Blah, blah, blah, blah, blah.  I won’t bore you with any further technical details; suffice to say, in shop terms, what will happen is

  • every bottle of wine will go up by £1
  • every bottle of Port will go up by  £2

I know, miserable.

On the upside, this doesn’t happen until the end of the month and we can still fill the Volvo’s gigantic boot up to the roof for another 50 days – so, anyone need a top up?

If I can’t tempt you to stock up, hopefully I might be able to tempt you at least to taste the wine I have open this weekend?  We are going to open a couple of Italians today because we haven’t had either of these for a while.

For the white, we have Produttori Del Gavi ‘Gavi Mille 951’ 2022 – £17.99.  Made at their winery overlooking the historic Gavi fortress, this cooperative has been making wine for over 65 years.  Aromas of pear peach, apricot and yellow plum greet us on the nose whilst on the palate we have the same fruit characters with hints of almond in the background.  Dry, light and moreish, ideal on a warm summer evening.

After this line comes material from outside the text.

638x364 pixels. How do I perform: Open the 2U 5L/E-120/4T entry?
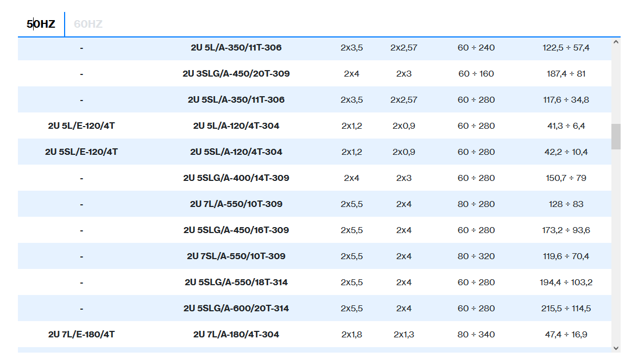(x=81, y=125)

The red hails from far further south, Puglia, and is Tufarello Nero di Troia 2019 – £14.99.  Nero di Troia is the grape here and the name attests to its Greek influences – it is said to take its name from the nearby town of Troia, named by the Greek invader Diomedes.  The wine saw a limited amount of oak treatment to soften the natural grape tannins and is deep red in colour with purple hues.  There is a good depth of sour cherry and blueberry fruit on the palate, with supple tannins, good acid and length.  A good all-rounder as they say…

That’s it from us, enjoy your weekend and make good use of all that charcoal!